Christine Crish, Ph.D.

Ohio Lions Eye Research Foundation Funds NEOMED Researcher

Failing vision is one of the many challenges for people with Alzheimer’s disease (AD). And the pathological proteins involved in the disease (amyloid beta and phosphorylated tau) accumulate in the retina of AD patients long before they experience cognitive symptoms and memory loss – the better-known hallmarks of this disease.

Christine Crish, Ph.D., assistant professor of pharmaceutical sciences, specializes in studying pre-symptomatic brain changes in Alzheimer’s disease, glaucoma, and related brain disorders. She is currently the Principal Investigator on a project to study how the eye and vision centers in the brain are affected by the pathological proteins involved in Alzheimer’s.

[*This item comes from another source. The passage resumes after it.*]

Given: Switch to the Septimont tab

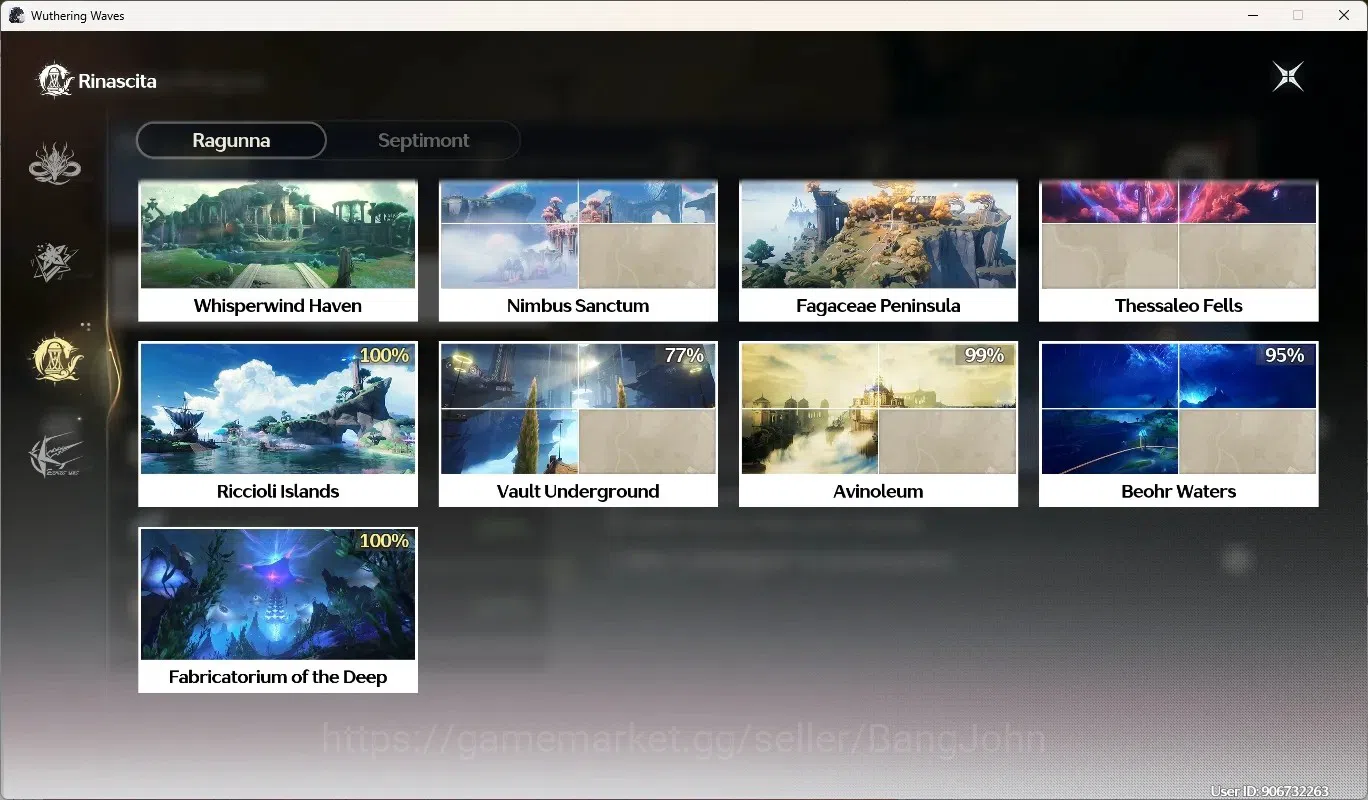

Dr. Crish and Co-Investigator Matthew Smith, Ph.D., assistant professor of pharmaceutical sciences, recently received a grant of $20,000 from the Ohio Lions Eye Research Foundation to support their project. This NEOMED team is using a genetic Alzheimer’s mouse model to test how retinal amyloid and tau pathologies affect visual processing, and to determine whether therapeutic intervention with fingolimod — an FDA-approved neuroprotective drug used to treat multiple sclerosis – can reduce their detrimental impact on the visual system.

The long-term goal of their research, says Dr. Crish, is to identify ways to preserve vision and improve quality of life in Alzheimer’s patients – and to provide insight into new mechanistic interventions in this disease.

Dr. Crish is part of the collaborative Neurodegenerative Disease and Aging research team at NEOMED.